## Exercise:
Once the line containing "Industry Press Highlights (105, 254)" is found in the entries below, reproduce it and every line after it, stopping at and including the line containing "PRIVACY POLICY (43, 2556)"; reproduce nothing else, and keep each line exact.

## Records for the exercise:
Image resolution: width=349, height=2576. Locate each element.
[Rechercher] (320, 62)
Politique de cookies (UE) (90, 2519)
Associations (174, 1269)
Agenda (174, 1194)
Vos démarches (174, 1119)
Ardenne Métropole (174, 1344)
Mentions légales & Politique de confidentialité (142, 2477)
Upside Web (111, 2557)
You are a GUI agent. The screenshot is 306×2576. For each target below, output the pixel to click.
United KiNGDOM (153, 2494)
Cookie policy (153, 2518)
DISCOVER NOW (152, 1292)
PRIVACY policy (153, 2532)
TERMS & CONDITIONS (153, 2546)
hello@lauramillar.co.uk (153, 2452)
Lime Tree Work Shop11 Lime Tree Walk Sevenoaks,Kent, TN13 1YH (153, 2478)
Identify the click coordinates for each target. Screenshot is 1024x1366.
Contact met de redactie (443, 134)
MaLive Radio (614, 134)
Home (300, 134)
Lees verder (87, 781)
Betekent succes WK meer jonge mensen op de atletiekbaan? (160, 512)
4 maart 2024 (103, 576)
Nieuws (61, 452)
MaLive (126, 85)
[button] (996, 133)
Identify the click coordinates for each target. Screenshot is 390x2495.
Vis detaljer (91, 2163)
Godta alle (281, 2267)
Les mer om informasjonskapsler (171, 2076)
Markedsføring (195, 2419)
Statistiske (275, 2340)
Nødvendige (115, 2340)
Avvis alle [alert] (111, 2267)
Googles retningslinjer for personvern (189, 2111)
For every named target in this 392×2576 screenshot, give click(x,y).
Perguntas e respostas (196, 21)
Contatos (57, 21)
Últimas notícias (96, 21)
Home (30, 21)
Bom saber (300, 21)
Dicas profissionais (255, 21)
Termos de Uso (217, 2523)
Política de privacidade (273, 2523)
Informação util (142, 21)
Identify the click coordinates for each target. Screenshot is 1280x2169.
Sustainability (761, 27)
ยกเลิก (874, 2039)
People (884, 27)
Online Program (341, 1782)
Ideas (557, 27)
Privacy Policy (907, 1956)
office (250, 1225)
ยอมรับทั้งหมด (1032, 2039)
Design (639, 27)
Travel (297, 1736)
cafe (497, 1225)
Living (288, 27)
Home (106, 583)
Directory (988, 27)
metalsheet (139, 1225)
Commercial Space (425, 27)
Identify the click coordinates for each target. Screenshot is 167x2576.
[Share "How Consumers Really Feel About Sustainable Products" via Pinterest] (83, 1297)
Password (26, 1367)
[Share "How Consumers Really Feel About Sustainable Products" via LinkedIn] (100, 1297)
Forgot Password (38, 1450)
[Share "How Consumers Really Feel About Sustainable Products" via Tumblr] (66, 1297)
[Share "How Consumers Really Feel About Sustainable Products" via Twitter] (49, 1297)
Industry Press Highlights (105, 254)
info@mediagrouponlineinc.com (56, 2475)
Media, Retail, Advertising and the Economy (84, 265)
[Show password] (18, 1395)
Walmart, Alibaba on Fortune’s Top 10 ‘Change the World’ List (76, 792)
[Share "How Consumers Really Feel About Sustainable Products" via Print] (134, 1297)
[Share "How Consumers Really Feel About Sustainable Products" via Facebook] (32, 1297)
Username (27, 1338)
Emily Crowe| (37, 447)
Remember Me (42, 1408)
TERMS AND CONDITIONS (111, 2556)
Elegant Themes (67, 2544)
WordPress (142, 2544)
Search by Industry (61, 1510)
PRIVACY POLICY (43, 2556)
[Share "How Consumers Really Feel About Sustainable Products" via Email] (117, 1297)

## Task solution:
Industry Press Highlights (105, 254)
info@mediagrouponlineinc.com (56, 2475)
Media, Retail, Advertising and the Economy (84, 265)
[Show password] (18, 1395)
Walmart, Alibaba on Fortune’s Top 10 ‘Change the World’ List (76, 792)
[Share "How Consumers Really Feel About Sustainable Products" via Print] (134, 1297)
[Share "How Consumers Really Feel About Sustainable Products" via Facebook] (32, 1297)
Username (27, 1338)
Emily Crowe| (37, 447)
Remember Me (42, 1408)
TERMS AND CONDITIONS (111, 2556)
Elegant Themes (67, 2544)
WordPress (142, 2544)
Search by Industry (61, 1510)
PRIVACY POLICY (43, 2556)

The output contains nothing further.